ICE was actively looking at expanding the Krome project before he left, but the idea faces internal resistance, Lorenzen-Strait said. ICE did confirm that the pilot exists, but wouldn’t comment on its plans.
Advocates say that migrants with mental health conditions should get priority and be released while they await immigration proceedings.
“Often detention can be a triggering place for people with mental health conditions,” said Royce Murray, managing director of programs at the American Immigration Council, which filed a complaint in June about medical and mental health care at ICE’s Aurora, Colorado, detention center, which expanded capacity this year to 1,532 beds.
Two immigration lawyers who have visited the Miami pilot project say that it is an improvement over existing mental health care in ICE. Detainees have access to daily counseling in an environment that resembles a residential treatment center.
Still the lawyers are skeptical of the agency’s commitment to the 30-bed facility, saying it’s never been at full capacity.
“Who qualifies for the program is shrouded in a bit of mystery,” said Jessica Schneider, director of the detention program at the Americans for Immigrant Justice. Schneider, who has received a tour of the project, said at one point she spoke with a migrant in the program who said that people who had been in solitary confinement weren’t admitted in the facility, a point she said that she couldn't confirm independently.
ICE didn’t respond to questions about its selection process. An ICE spokesperson said the unit is intended to help stabilize detainees before immigration proceedings. But lawyers say that they have seen people sent there after proceedings were underway or even completed, including some who had been ordered deported.

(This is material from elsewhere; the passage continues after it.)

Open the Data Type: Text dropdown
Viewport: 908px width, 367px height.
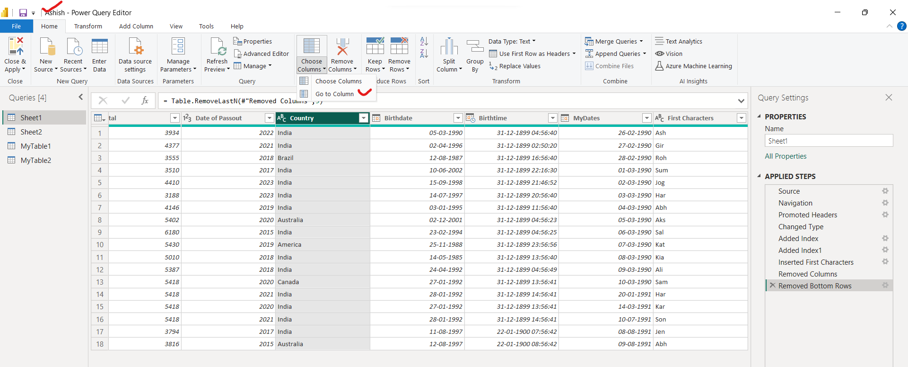click(512, 42)
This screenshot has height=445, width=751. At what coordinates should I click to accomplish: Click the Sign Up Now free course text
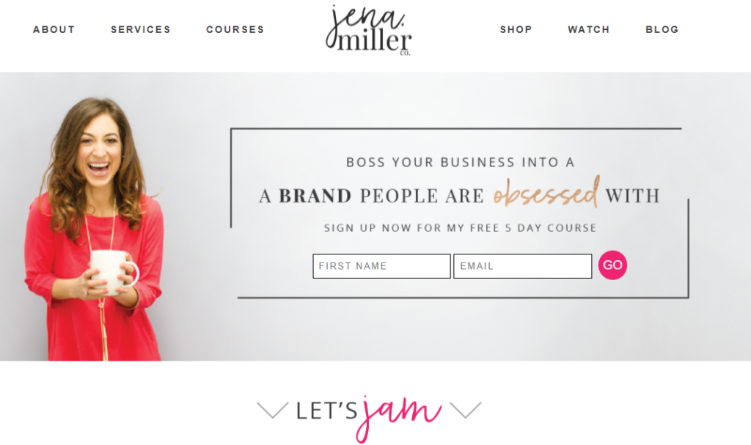[x=461, y=228]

“There are glitches in the system,” said Randolph McGrorty, executive director of Catholic Legal Services in Miami, which provides Know Your Rights presentations to detainees. “We’re seeing people in the program after they have been through the court system.”

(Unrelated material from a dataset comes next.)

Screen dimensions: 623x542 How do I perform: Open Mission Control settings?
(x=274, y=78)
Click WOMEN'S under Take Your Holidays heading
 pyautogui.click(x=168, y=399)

Migrants with serious mental disorders are entitled to lawyers in immigration proceedings as the result of a 2015 class action lawsuit settlement. But an immigration judge must first decide whether they are competent to have their cases heard, and the settlement does not apply across the country.

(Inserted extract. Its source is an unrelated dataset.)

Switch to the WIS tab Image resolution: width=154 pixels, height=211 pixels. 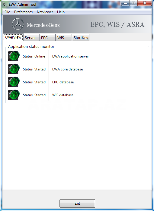point(64,38)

Meanwhile they languish in a system unprepared to handle them.
Disability Rights California published a report in March that details “punitive, prison-like” conditions at the Adelanto facility, “inadequate” mental health care and underreporting of suicide attempts by GEO Group, the private company that runs the facility. The group documented a case where guards pepper sprayed a detainee attempting suicide.
“The response to people who have a mental health crisis is to punish them,” said Pilar Gonzalez, an attorney with Disability Rights California. “This system is not made to deal with people with intense trauma.”
The GEO Group disputed the claim that it underreports suicide attempts and said in an emailed statement to POLITICO that the facility presents a “humane alternative” to housing immigrants in prisons.
“Investing in mental health services to provide high quality care is one of our top priorities,” said Pablo Paez, the company’s executive vice president of corporate relations.
ICE operates some acute mental health inpatient facilities, including a facility in Columbia, S.C., for detainees who can’t go through immigration proceedings. But once they are stabilized, migrants end up back in a detention center.
Advocates say that the process ends up prolonging overall detention stays and argue that while the Miami pilot program could be an improvement, migrants with mental health conditions shouldn’t be locked up at all.
“Should ICE be in the business of rehabilitating people?” said Hannah Cartwright, supervising attorney at the National Immigrant Justice Center. “At the end of the day, the best way to get their treatment is not to be detained.”